Isn’t it nice to hear a politician who can speak in sentences and present a coherent idea?

The Reagan flourish

Richard Land described a vintage Reagan moment. Mr. Land is head of the Southern Baptist Ethics & Religious Liberty Commission. He said Reagan was invited to speak at a gathering called the National Affairs Briefing in 1980. Said Land:

“This was a huge gathering in Reunion Arena of pro-life and pro-family activists and he said, ‘I understand that you can’t endorse me, but I’m here to endorse you’ — to thunderous applause.”

What a masterful flourish.

I had the opportunity to hear one of Reagan’s last speeches before Alzheimer’s ended his public life.

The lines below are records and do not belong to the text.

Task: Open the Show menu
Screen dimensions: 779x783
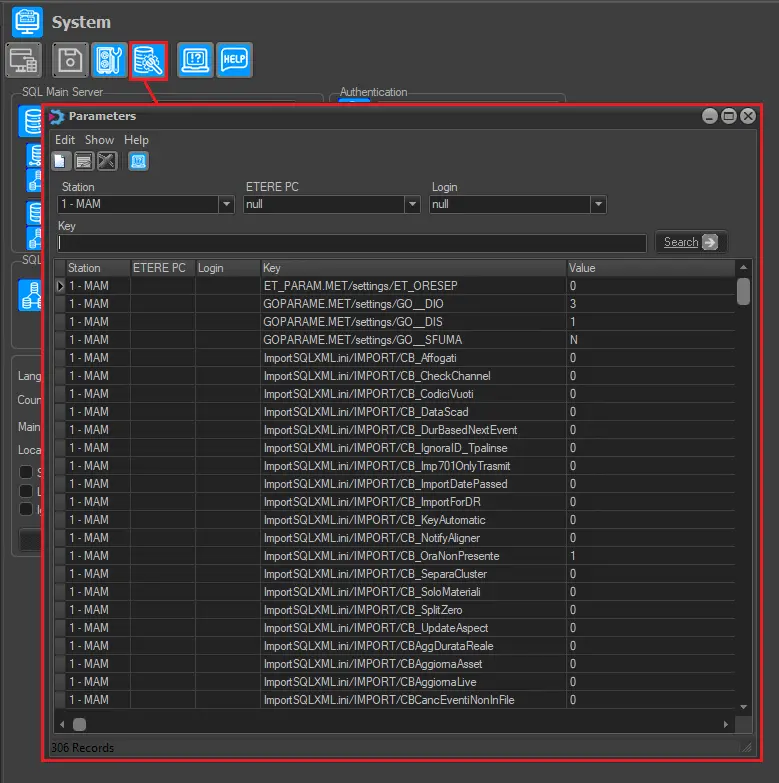Action: [x=99, y=140]
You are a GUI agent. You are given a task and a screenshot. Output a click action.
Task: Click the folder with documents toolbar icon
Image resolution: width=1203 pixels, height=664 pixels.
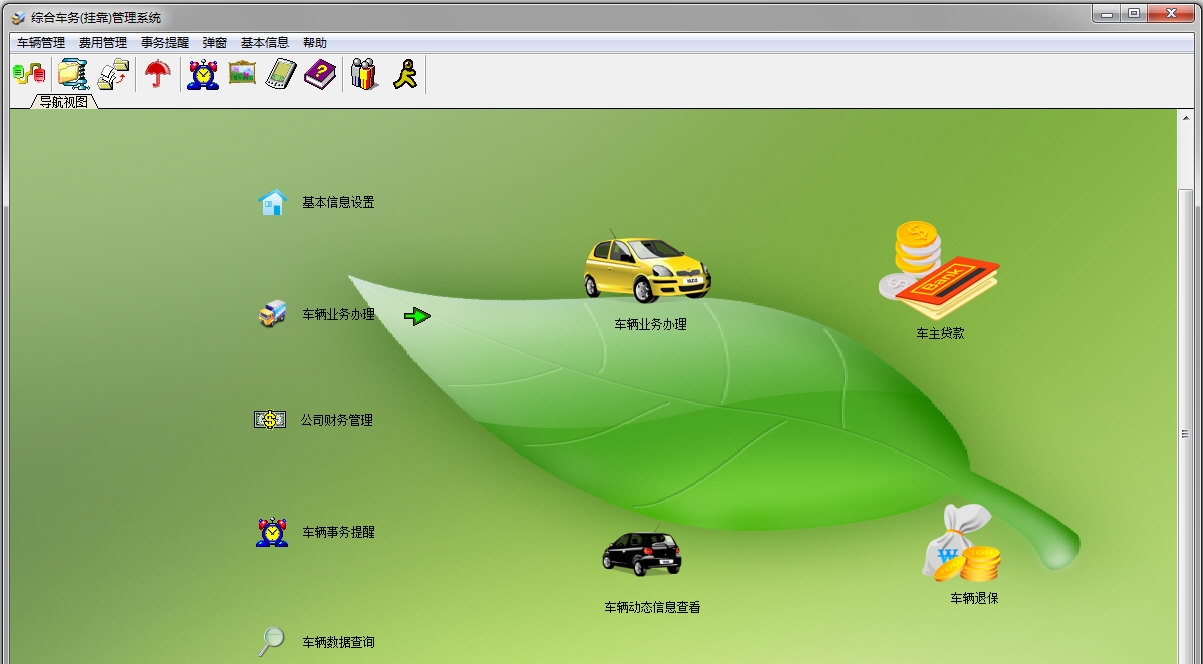point(113,74)
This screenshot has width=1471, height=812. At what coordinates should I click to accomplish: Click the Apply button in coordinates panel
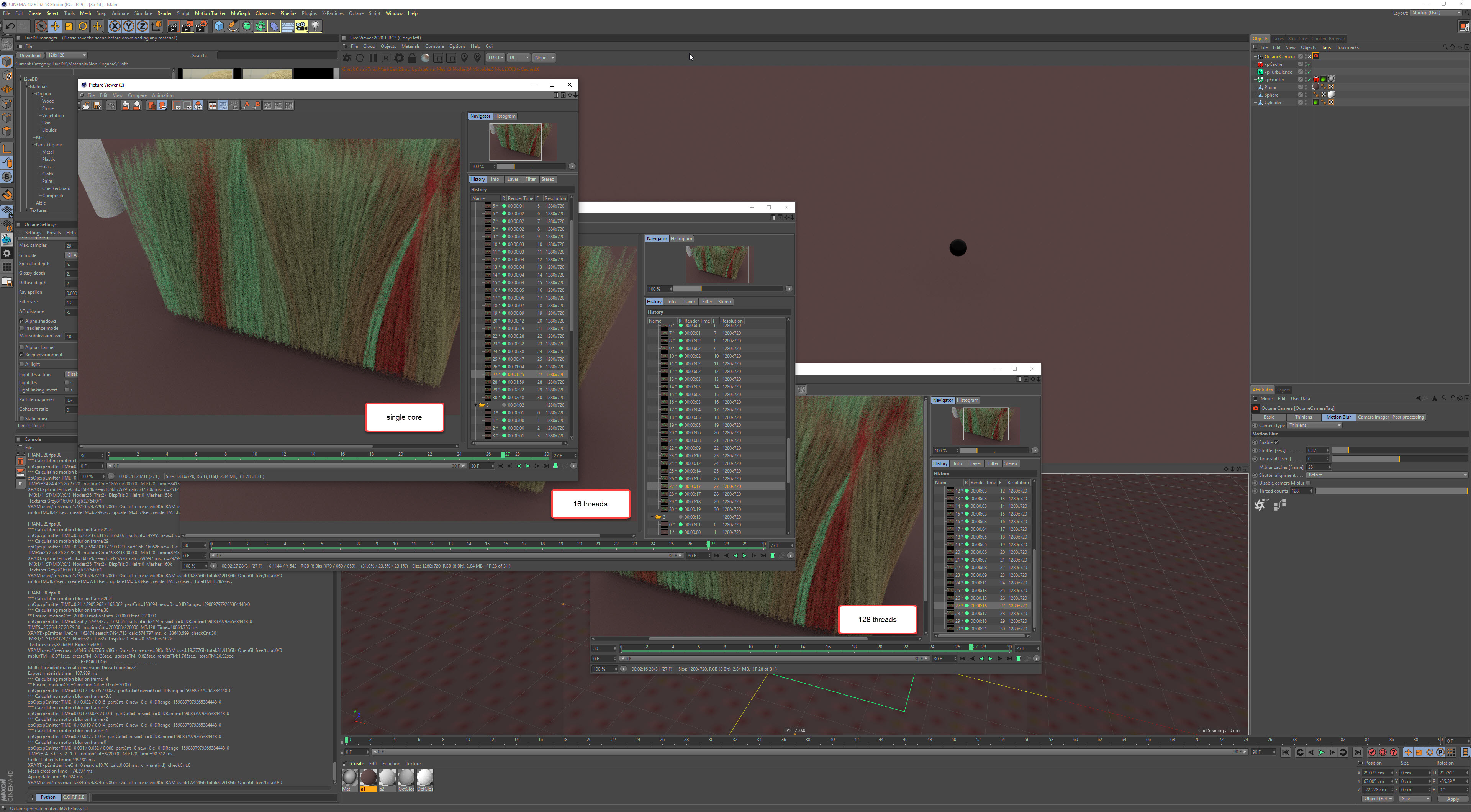[1453, 799]
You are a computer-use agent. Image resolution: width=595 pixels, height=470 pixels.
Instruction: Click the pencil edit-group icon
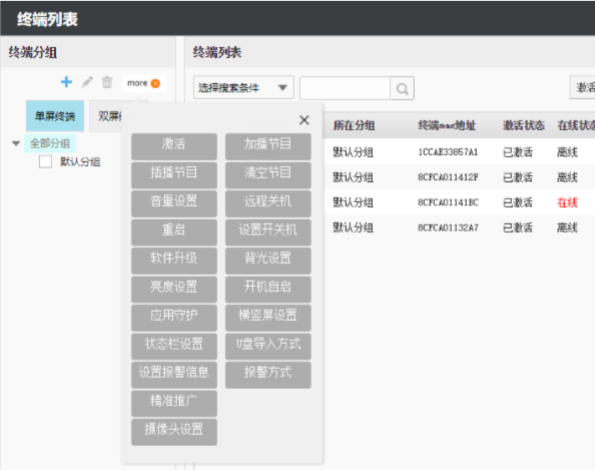(87, 82)
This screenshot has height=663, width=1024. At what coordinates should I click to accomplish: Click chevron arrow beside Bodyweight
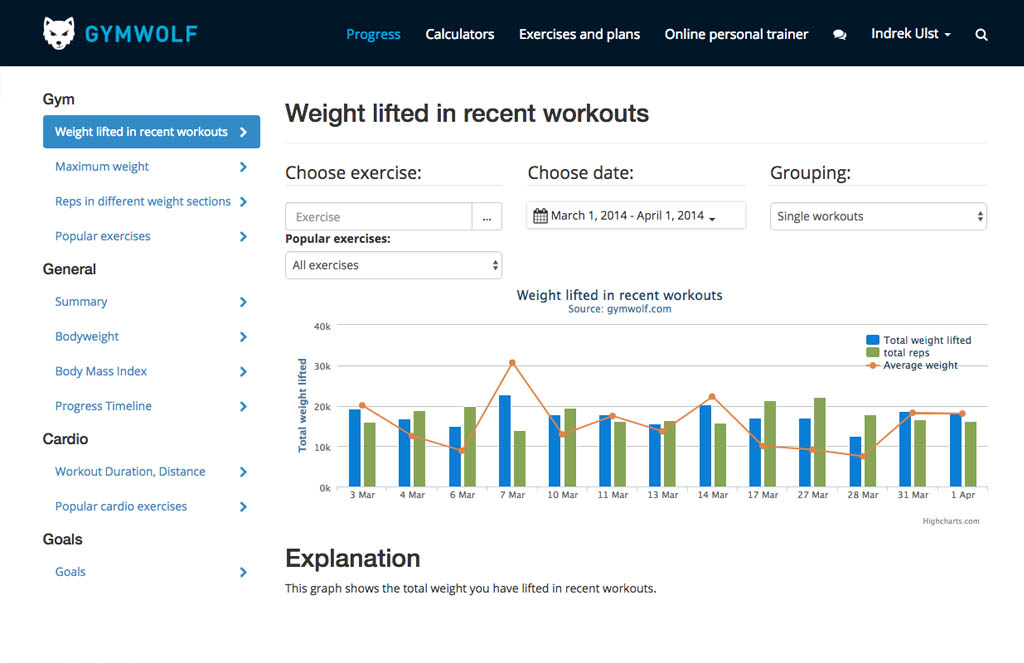point(243,337)
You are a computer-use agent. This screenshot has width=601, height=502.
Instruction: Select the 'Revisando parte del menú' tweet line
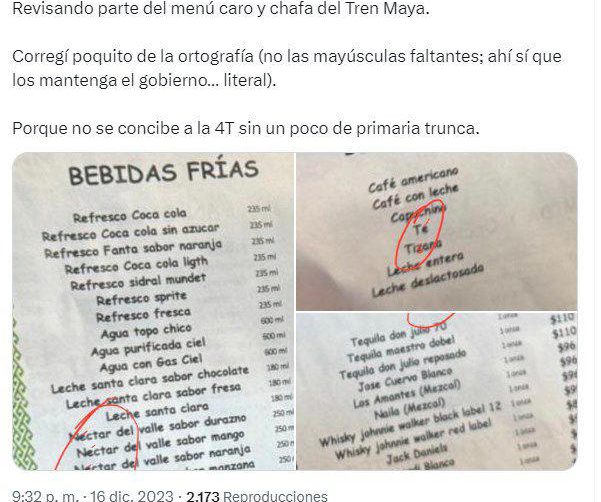point(221,8)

He spoke in West Branch, Iowa, for the re-dedication of the Hoover Library. His speech was excellent, although he lost his place at one point, only to bounce back and regain his footing. An indication of what was to come?

The next week, he went to the Republican convention. I happened upon the speech on YouTube and share it with you below. I found myself hanging on every word for the entire 40 minutes.

The only public figure in his league today is Italy Prime Minister, Georgia Meloni.

Pulse Life Advocates would love to hear a good pro-life speech this election cycle. And we’re tired of waiting, so we’re producing our own.

We hope to release it late next week. Our Executive Director, Maggie DeWitte, shot it today, and God willing, we’ll release it as soon as next Friday.

Pulse wants YOU to be inspired about the cause of life. We need to hear some good speeches. Since few are forthcoming, we will release our own.